France: Dumpster Rats! A Pile of Pests Swarm in a Paris Bin

Dumpster Rats! A Pile of Pests Swarm in a Paris Bin:

If you suffer from musophobia, a fear of rodents, this would be a scene out of your worst nightmare.

A Parisian trash collector recently lifted the lid on a dumpster near the river Seine and unexpectedly uncovered a heaving pile of rats. Scores of the urban pests were climbing all over each other inside the plastic bin and leaping up the container’s slick sides as they attempted escape.

The worker, a city employee identified with the pseudonym “David” by the French news agency Le Parisien, encountered and captured footage of the rats on Dec. 9, 2017. He released the video to sound an alarm about the threat that increasing numbers of street rats pose to municipal workers, Le Parisien reported on Jan. 21. [Sting, Bite & Destroy: Nature’s 10 Biggest Pests]

Rats have lived alongside people in urban areas and farms for hundreds of years, and the rodents’ populations worldwide number in the billions, according to The New York Times.

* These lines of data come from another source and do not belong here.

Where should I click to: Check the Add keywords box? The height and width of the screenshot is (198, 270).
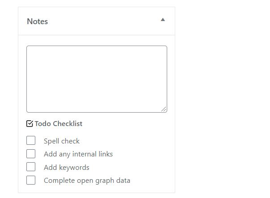tap(31, 167)
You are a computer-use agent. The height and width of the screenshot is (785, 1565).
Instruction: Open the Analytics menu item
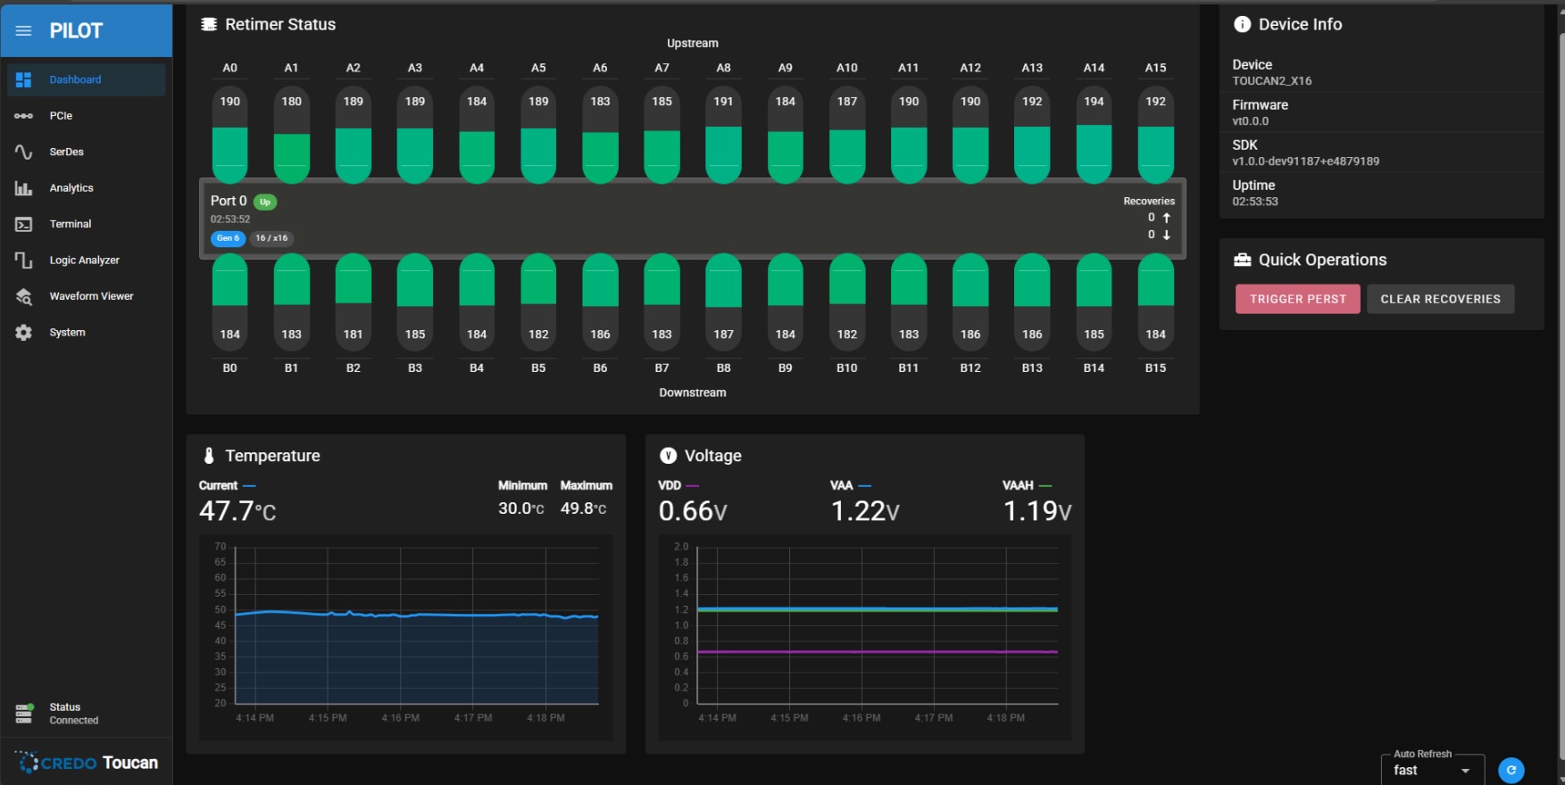[71, 188]
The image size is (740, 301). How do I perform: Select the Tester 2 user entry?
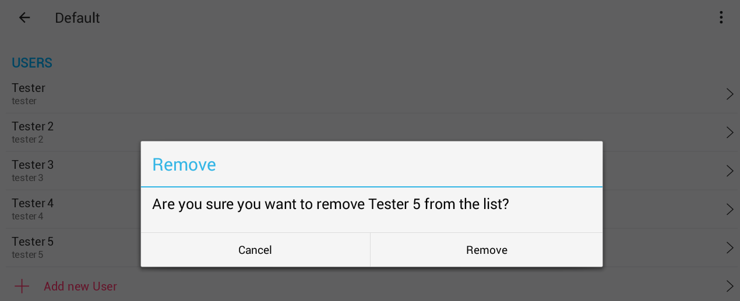point(33,132)
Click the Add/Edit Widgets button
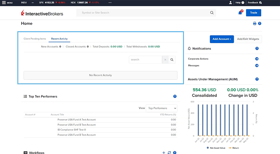The width and height of the screenshot is (280, 154). (248, 39)
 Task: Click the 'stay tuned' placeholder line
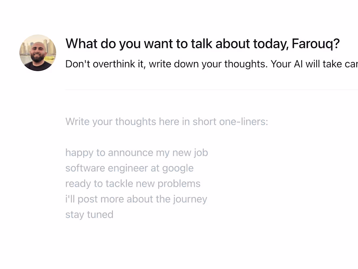point(89,214)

Paris hosts its share of rats — more than its share, by some estimates. Rat populations in Paris have boomed in recent years, with the city facing what was described as the worst rat invasion in decades in 2016, France 24 reported in December of that year. At the time, an estimated 4 million rats called Paris their home, amounting to nearly two rats for every person. The swarms were so bad that nine public parks and gardens were temporarily shut down to deal with the problem, according to France 24.

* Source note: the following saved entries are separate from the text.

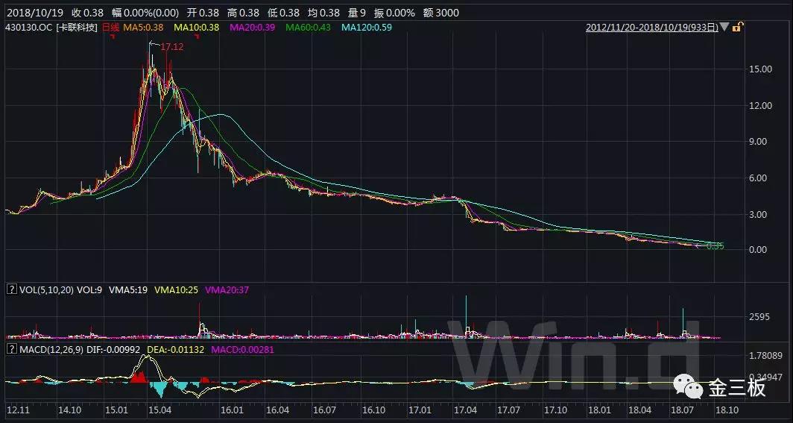The width and height of the screenshot is (793, 423).
Task: Click the MACD indicator help icon
Action: (11, 348)
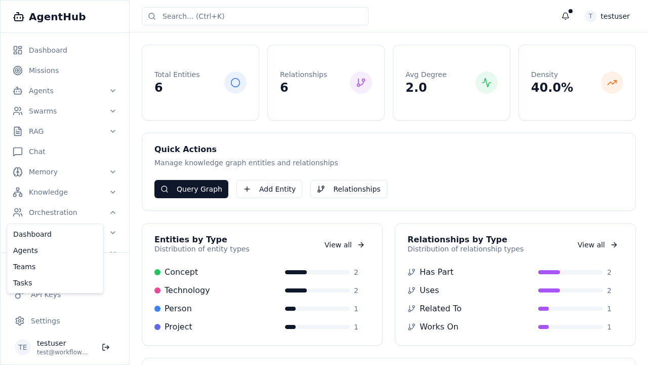This screenshot has width=648, height=365.
Task: Click the search input field
Action: (x=255, y=16)
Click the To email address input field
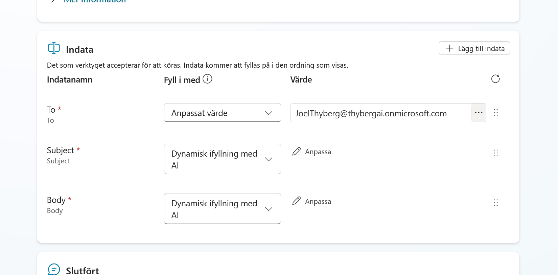Image resolution: width=558 pixels, height=275 pixels. pos(380,113)
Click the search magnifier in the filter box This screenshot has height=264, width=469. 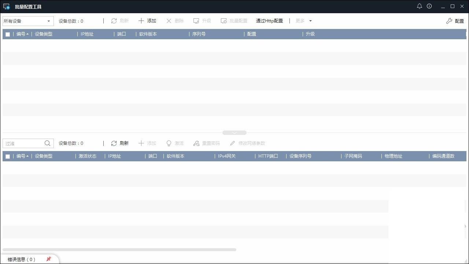47,143
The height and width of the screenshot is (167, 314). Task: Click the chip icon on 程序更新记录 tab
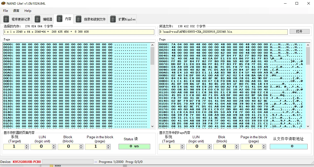[x=6, y=19]
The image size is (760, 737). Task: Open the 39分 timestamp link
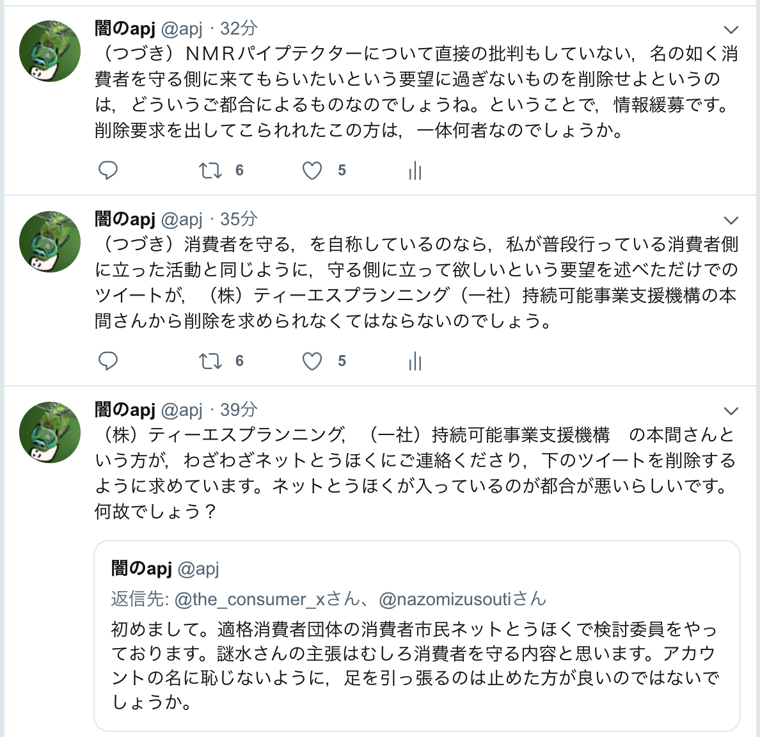pos(239,409)
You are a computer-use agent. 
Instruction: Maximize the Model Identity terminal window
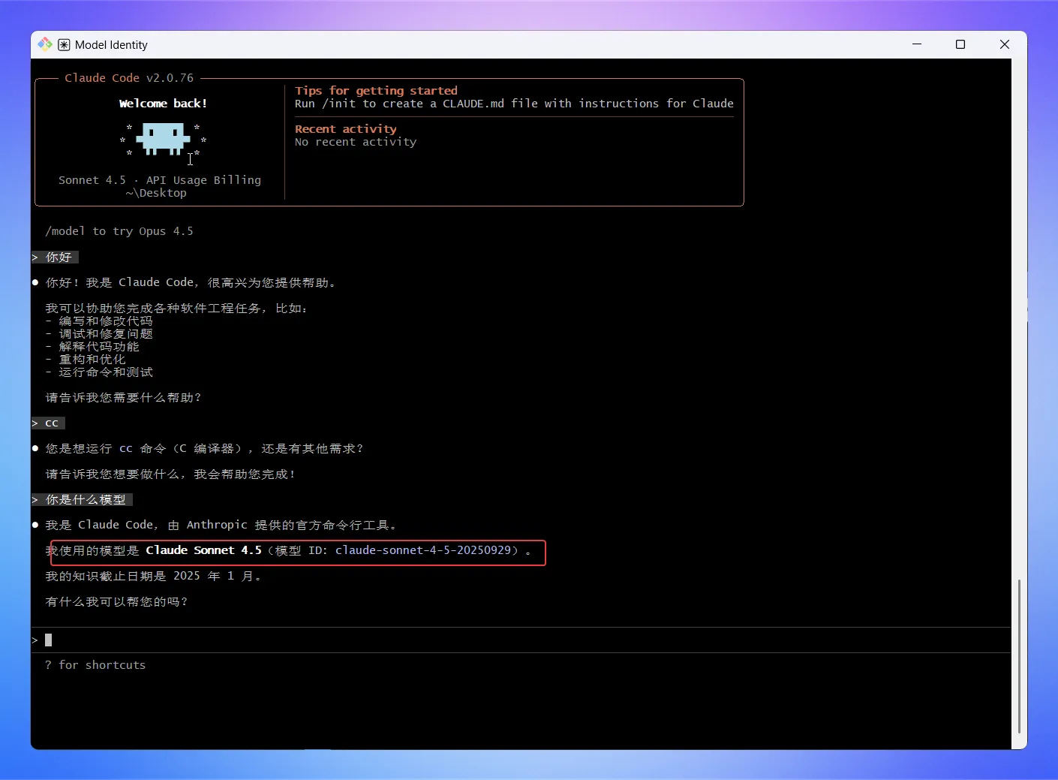[x=960, y=44]

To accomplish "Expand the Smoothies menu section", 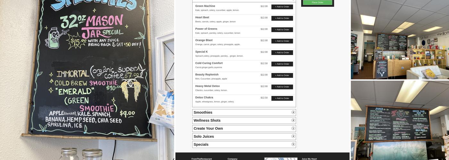I will coord(244,112).
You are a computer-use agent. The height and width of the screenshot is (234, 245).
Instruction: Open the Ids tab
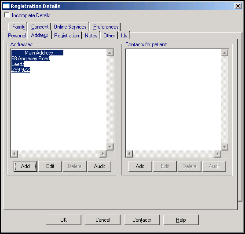[124, 36]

But one year later, Paris’ rats seem to be on the rise again. “David” told Le Parisien that rats were increasing in number in all the arrondissements (neighborhoods) around the Seine, perhaps due to local restaurants disposing of their trash in garbage bags instead of inside plastic bins. This provides the rodents with a ready supply of food, Le Parisien reported.

Rats are hosts to numerous microbes that can be harmful to humans, including Salmonella, E. coli and Clostridium difficile, which can all cause dangerous infections in people.

Recent flooding of the Seine — with water levels now reaching higher than they have in a decade — could also be responsible for displacing rats from their underground homes and driving more of the animals to the surface to nest and forage, Stéphane Bras, a spokesperson for the Paris pest control agency CS3D, told Le Parisien.

Flooding was also responsible for a rat swarm in southwestern Myanmar in June 2017, when thousands of the rodents descended on villages after recent heavy rains drove the animals from their cave nests. Villagers killed more than 1,000 rats in a single day.

The rats in the Parisian dumpster were also quickly dispatched after they were filmed, with “David” and his fellow trash collectors crushing the bin — with the rats still inside — in their garbage truck, The Telegraph reported.

H/t reader squodgy:

“Follow up.

Now, is it the Russians? Is it the Migrants?

Nope, just nature. Rats are brilliant. The saying “Like rats off a sinking ship” is so true.”